====== Record set

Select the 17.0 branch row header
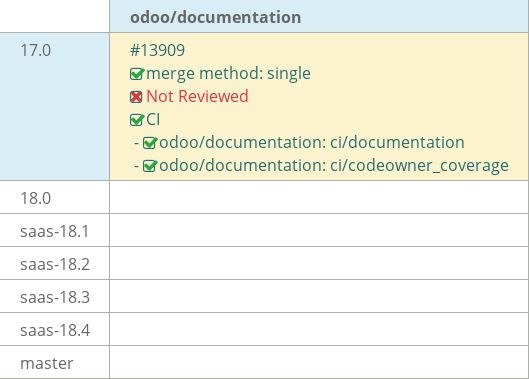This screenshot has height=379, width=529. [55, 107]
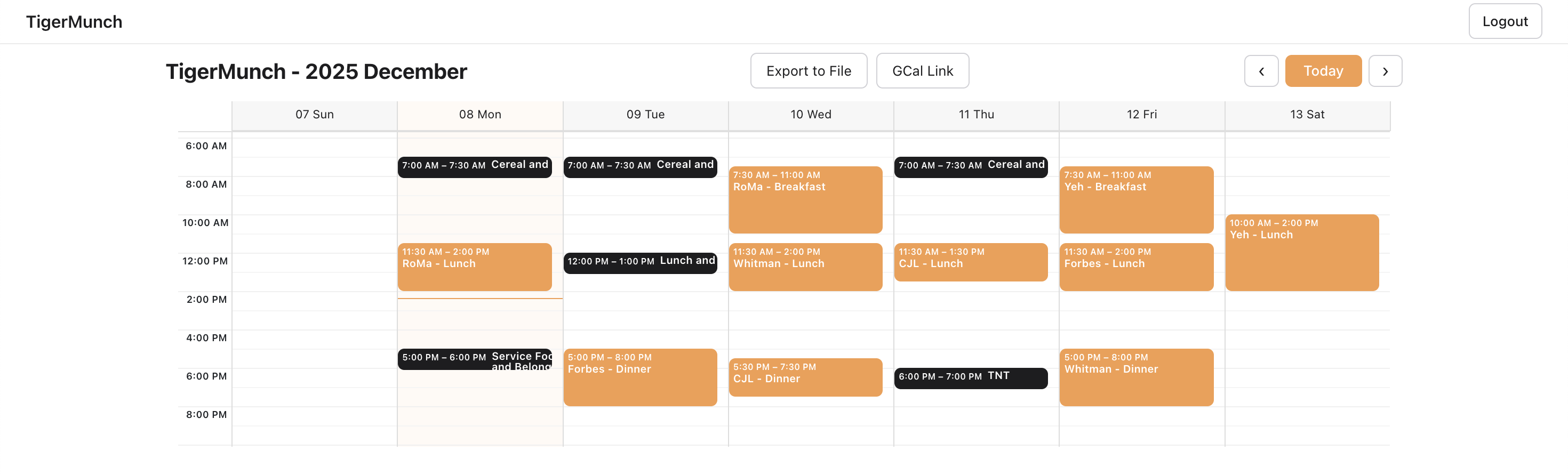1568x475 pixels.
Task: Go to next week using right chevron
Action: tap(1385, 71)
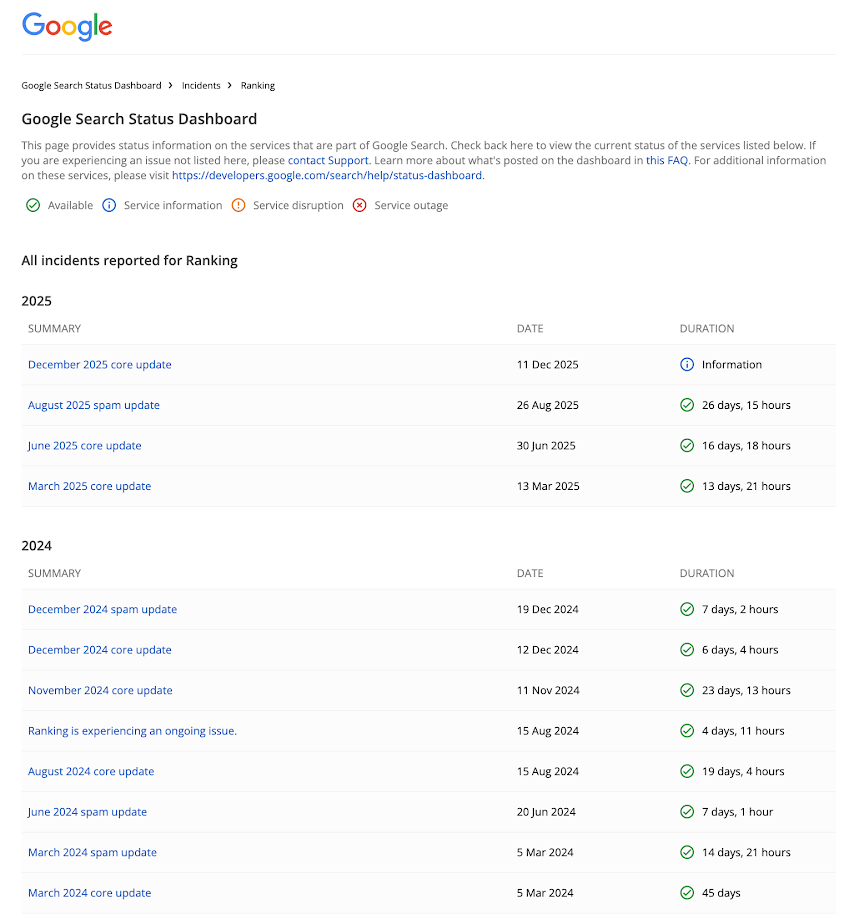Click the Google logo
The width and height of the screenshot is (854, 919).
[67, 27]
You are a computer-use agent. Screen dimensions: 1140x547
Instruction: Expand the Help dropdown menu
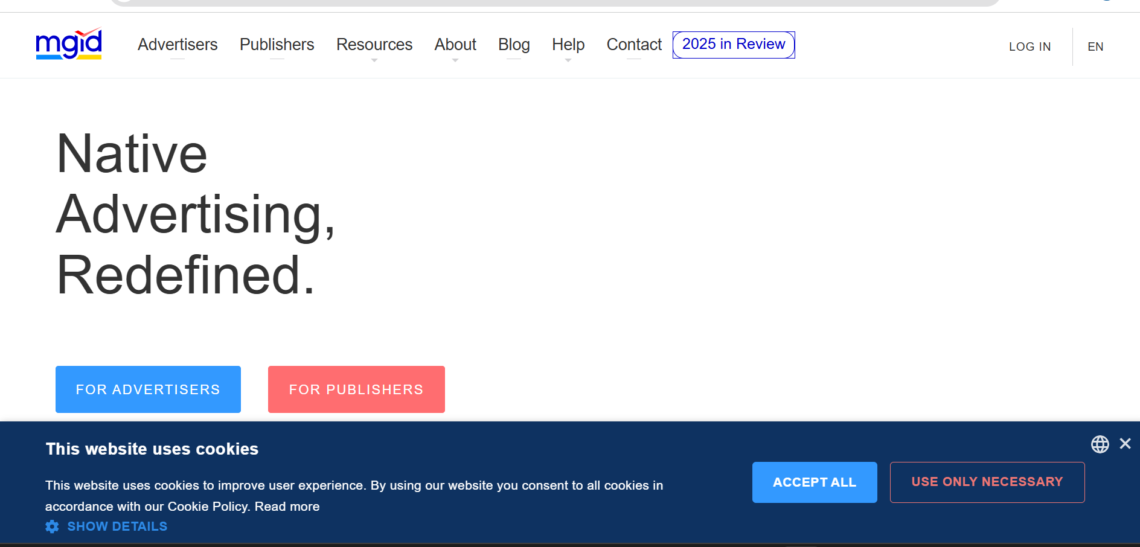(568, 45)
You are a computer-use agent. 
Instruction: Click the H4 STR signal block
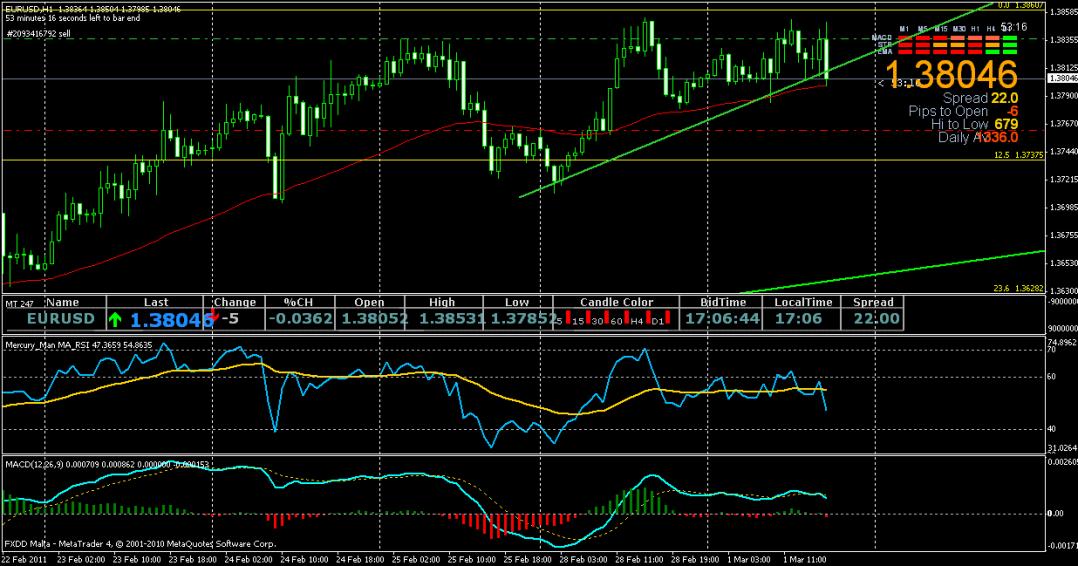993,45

============
====== Record set

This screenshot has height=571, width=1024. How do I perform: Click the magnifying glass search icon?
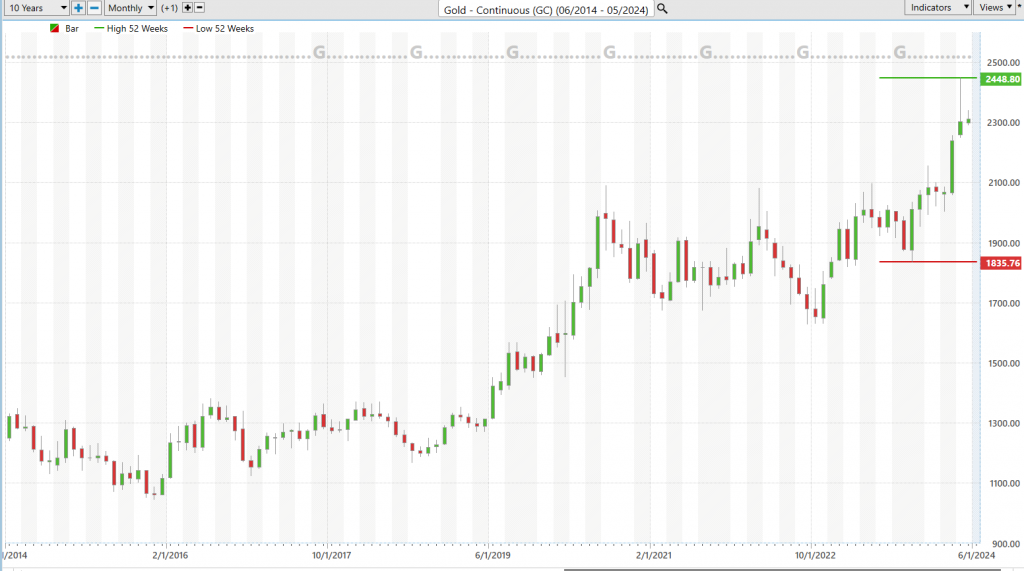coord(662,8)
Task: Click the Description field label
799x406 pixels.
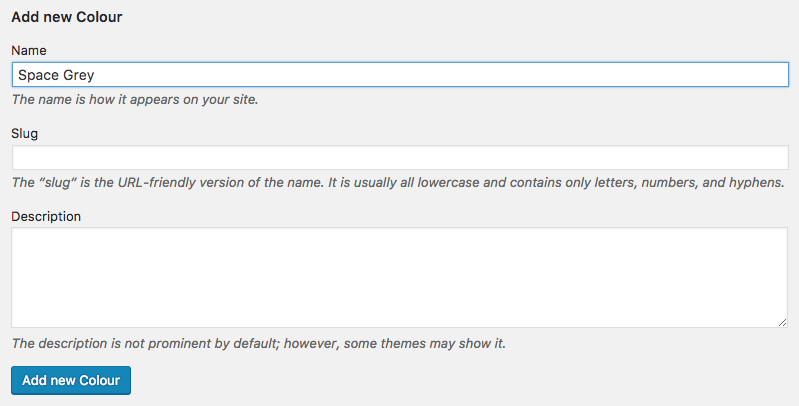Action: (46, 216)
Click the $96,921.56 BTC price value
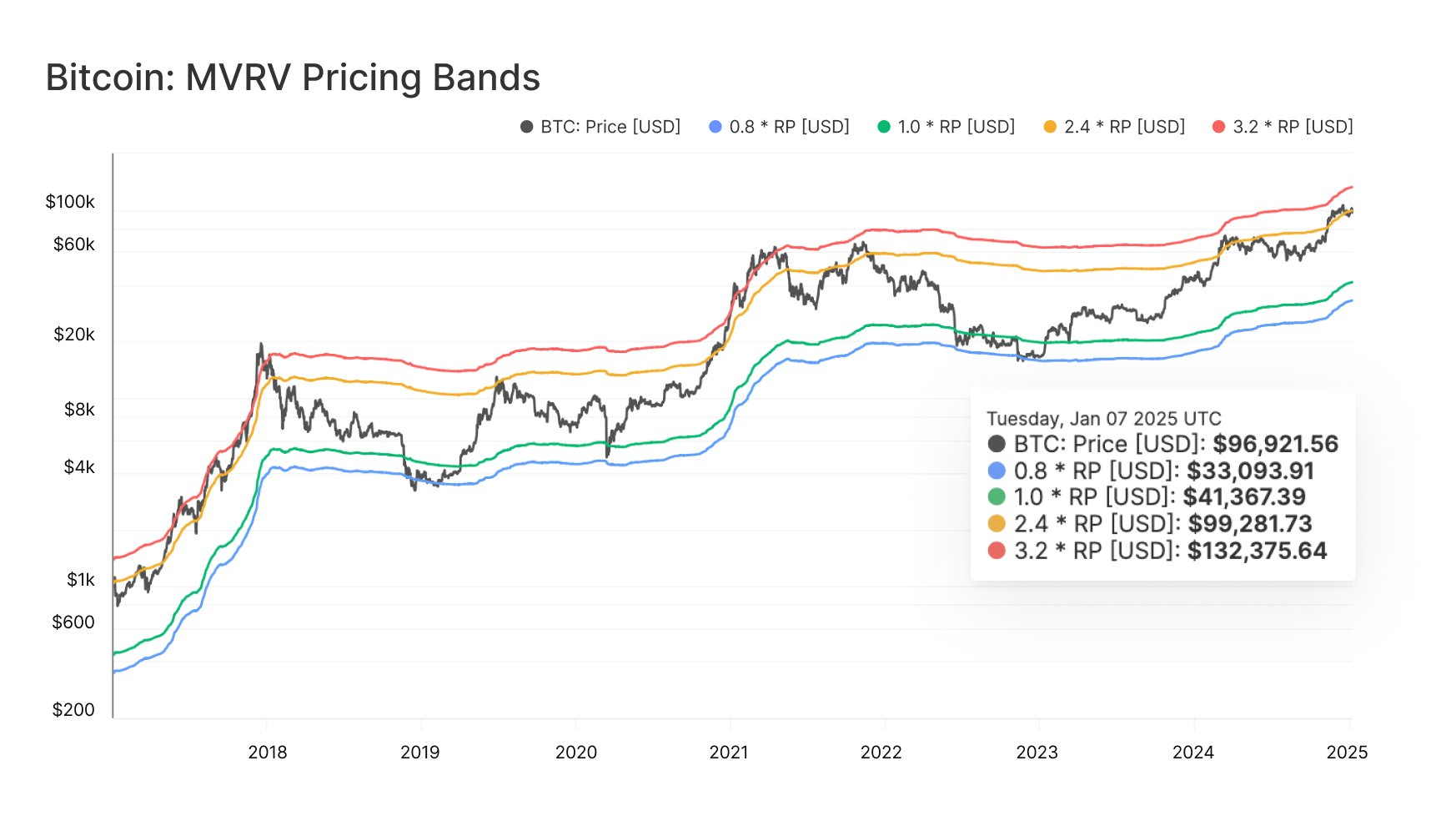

============
====== Record set

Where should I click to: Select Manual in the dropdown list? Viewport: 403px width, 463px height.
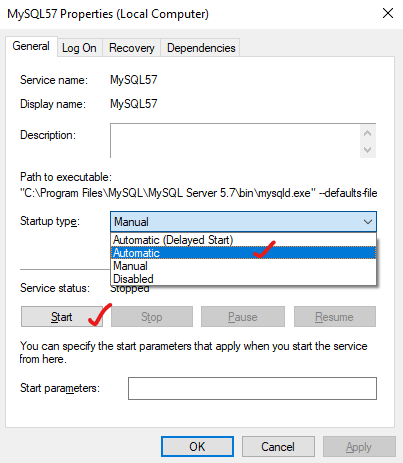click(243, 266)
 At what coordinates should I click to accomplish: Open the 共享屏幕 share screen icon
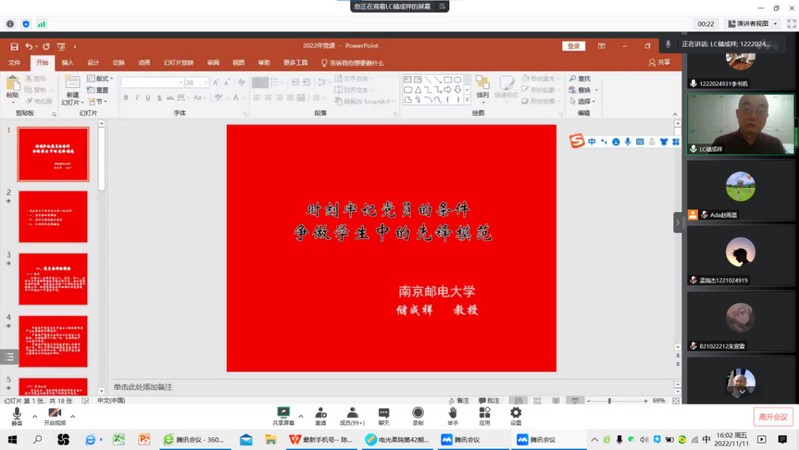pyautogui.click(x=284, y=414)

============

Exercise aim |
Wherever the word "computer" appears in the entries above, copy that whole line.

Answer for the task |
You are a computer-use agent. Screen dimensions: 1140x547
You are a computer-use agent. 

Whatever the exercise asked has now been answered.